_Collected data entries:_
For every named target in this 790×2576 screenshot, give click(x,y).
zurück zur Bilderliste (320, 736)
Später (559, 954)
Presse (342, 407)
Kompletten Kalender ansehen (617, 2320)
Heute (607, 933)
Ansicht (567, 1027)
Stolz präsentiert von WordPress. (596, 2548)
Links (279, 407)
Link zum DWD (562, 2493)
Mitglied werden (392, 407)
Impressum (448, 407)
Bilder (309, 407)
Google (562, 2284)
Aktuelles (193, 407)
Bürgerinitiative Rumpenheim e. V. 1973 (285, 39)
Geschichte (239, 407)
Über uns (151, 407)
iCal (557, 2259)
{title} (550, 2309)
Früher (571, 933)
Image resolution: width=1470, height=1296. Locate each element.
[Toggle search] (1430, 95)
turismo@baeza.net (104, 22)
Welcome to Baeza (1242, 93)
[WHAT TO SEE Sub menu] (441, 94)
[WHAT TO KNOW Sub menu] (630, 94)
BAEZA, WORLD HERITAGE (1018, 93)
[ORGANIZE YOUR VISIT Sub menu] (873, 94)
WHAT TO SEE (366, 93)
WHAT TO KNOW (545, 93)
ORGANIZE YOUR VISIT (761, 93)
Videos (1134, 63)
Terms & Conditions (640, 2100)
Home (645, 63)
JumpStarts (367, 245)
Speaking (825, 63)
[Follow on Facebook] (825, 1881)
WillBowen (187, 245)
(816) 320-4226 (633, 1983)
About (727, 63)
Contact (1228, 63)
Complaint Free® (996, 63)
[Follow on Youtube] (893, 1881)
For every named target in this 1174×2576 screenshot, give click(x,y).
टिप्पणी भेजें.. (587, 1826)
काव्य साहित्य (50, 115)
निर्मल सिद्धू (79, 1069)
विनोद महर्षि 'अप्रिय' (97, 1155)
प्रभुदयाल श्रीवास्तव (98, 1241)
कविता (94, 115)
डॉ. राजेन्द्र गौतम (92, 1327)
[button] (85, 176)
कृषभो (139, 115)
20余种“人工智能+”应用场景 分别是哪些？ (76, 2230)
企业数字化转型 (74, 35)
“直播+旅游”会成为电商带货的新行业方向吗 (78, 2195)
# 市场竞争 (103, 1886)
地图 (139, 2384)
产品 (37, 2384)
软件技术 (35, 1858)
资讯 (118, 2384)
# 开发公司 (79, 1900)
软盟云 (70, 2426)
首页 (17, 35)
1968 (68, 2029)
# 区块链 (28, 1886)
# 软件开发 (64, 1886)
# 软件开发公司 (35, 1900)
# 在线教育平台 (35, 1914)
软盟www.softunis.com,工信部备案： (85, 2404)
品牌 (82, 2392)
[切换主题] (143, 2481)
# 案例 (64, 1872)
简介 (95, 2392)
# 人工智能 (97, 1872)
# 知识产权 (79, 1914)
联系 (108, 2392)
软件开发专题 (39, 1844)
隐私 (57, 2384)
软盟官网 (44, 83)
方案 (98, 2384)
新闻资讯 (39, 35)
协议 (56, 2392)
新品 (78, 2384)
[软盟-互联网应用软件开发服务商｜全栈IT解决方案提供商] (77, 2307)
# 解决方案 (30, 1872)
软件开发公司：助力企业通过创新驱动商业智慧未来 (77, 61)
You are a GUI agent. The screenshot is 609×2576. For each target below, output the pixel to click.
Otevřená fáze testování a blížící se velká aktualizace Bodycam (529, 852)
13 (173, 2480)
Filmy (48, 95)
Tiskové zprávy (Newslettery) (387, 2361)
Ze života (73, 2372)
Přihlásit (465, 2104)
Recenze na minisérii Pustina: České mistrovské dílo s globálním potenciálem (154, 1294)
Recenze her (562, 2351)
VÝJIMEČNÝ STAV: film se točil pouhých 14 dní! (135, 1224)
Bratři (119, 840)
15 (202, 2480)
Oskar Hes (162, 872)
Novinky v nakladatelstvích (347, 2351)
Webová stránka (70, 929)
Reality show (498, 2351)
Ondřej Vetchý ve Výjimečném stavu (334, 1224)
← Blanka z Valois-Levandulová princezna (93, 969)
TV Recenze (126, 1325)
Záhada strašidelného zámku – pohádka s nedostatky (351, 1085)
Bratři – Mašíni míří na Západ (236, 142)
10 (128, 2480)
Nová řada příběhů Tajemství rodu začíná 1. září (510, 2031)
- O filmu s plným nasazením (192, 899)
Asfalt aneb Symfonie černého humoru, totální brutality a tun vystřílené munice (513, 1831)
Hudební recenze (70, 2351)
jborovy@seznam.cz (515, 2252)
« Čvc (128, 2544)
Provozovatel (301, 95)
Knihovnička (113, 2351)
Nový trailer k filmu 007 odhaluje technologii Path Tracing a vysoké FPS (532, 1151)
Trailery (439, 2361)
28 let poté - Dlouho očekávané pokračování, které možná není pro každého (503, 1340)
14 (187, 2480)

_Exercise description:_ Scan the data above for the word "YOUR", then copy every line that holds it.

_Written solution:_
[ORGANIZE YOUR VISIT Sub menu] (873, 94)
ORGANIZE YOUR VISIT (761, 93)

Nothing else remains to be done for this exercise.